Please filter the data below and copy each line that contains the word "gouttière".

— Start Recorded data —

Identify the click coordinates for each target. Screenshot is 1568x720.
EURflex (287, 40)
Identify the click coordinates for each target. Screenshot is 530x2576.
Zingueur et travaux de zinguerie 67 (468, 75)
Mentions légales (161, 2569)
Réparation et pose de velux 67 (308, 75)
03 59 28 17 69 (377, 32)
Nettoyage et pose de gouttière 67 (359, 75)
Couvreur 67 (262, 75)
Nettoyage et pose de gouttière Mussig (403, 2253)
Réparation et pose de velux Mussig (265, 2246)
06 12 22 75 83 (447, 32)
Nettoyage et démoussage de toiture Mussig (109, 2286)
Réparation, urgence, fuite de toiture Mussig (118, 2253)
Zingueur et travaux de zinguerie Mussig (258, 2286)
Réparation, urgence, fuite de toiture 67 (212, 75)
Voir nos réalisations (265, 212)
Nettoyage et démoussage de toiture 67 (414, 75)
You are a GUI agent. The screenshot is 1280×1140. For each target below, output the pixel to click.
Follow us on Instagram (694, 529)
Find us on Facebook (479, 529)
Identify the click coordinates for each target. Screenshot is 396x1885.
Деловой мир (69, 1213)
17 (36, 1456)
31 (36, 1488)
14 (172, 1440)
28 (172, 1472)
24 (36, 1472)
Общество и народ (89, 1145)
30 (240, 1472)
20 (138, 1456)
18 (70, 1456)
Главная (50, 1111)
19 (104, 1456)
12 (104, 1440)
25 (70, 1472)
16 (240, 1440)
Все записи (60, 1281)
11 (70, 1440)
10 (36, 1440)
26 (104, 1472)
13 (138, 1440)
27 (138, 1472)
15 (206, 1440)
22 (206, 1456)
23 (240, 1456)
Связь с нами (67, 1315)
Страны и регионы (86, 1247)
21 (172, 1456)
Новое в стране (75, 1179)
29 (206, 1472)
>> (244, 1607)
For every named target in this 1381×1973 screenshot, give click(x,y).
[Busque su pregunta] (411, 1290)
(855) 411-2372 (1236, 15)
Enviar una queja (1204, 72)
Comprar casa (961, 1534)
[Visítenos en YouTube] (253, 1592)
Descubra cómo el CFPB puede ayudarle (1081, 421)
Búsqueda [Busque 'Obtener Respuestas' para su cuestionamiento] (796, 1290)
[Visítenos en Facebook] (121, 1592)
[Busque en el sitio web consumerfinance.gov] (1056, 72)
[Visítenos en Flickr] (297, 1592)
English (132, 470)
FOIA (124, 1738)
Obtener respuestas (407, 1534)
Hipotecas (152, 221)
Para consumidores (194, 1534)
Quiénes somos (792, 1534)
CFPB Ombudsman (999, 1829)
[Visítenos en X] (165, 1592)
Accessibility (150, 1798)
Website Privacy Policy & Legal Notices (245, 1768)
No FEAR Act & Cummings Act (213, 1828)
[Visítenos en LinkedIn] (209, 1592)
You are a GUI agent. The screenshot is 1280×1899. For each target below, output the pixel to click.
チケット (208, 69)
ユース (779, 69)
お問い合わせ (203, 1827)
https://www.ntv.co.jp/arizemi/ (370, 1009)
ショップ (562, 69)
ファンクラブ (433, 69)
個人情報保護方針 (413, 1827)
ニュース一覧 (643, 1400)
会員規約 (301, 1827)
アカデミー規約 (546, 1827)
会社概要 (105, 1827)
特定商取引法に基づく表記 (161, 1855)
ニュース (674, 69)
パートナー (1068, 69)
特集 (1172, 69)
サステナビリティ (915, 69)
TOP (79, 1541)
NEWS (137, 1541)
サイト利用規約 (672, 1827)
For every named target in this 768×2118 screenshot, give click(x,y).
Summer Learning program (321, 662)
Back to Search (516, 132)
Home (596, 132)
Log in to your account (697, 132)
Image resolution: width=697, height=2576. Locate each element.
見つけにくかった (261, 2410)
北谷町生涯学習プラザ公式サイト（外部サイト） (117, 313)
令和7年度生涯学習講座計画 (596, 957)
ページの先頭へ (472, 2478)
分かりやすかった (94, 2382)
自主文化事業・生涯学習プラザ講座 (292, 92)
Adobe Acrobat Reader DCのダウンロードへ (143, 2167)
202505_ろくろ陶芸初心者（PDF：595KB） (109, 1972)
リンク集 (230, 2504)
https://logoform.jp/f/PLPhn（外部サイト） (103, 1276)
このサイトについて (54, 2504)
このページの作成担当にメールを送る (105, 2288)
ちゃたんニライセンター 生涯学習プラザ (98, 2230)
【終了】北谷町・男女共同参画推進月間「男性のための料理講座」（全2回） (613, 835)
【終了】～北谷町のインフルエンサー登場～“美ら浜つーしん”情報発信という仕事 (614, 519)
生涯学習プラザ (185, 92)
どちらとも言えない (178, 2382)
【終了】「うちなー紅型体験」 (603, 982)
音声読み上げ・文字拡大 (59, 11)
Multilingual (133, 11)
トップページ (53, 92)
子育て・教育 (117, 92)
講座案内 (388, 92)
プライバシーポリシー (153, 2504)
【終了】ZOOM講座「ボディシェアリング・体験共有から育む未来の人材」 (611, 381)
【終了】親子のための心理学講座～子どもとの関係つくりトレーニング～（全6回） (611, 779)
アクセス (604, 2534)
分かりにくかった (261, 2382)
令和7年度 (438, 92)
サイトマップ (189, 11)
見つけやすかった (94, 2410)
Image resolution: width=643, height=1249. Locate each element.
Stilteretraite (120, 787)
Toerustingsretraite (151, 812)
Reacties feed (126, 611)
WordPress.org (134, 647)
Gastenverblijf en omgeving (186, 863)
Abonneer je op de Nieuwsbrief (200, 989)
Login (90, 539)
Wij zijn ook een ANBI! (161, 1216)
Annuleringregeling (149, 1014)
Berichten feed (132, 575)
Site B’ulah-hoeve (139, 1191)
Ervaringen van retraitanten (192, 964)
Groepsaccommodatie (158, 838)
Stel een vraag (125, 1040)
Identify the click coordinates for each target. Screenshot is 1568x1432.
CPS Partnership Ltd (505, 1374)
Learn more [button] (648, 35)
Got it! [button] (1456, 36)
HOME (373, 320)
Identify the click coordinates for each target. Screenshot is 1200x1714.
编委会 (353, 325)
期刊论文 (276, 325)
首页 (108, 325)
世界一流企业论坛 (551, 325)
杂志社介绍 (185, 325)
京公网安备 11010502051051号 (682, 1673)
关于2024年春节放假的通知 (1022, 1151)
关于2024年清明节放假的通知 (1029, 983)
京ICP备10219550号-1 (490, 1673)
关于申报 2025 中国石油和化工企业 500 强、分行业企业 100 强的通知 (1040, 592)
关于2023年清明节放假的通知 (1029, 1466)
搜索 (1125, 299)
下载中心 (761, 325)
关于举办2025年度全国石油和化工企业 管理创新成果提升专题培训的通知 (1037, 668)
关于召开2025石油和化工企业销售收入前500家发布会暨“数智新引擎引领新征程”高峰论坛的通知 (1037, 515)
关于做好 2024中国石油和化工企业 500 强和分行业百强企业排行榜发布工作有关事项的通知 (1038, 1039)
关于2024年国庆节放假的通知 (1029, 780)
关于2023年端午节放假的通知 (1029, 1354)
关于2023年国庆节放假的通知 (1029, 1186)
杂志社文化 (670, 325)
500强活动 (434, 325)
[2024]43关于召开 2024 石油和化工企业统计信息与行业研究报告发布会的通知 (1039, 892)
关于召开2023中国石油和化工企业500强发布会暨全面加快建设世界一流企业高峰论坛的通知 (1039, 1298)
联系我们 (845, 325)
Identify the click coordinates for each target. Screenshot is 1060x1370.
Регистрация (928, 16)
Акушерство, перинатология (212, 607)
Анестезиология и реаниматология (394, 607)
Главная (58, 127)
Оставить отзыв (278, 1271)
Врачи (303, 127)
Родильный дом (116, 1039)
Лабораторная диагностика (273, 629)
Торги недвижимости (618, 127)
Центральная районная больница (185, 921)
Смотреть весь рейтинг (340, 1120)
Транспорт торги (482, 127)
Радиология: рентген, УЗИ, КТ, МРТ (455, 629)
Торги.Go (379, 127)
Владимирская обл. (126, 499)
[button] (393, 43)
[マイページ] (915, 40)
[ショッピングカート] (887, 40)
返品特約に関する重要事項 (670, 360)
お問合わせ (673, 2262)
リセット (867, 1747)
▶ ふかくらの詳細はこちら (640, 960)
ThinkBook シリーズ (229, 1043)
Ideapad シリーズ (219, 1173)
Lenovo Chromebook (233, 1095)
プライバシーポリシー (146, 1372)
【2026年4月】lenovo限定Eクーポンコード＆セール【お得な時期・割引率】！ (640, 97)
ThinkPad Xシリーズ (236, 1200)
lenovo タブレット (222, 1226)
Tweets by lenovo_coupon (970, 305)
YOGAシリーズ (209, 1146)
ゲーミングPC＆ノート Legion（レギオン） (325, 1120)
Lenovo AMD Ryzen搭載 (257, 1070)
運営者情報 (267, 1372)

— End Recorded data —

_Result_.
Nettoyage et pose de gouttière 67 (359, 75)
Nettoyage et pose de gouttière Mussig (403, 2253)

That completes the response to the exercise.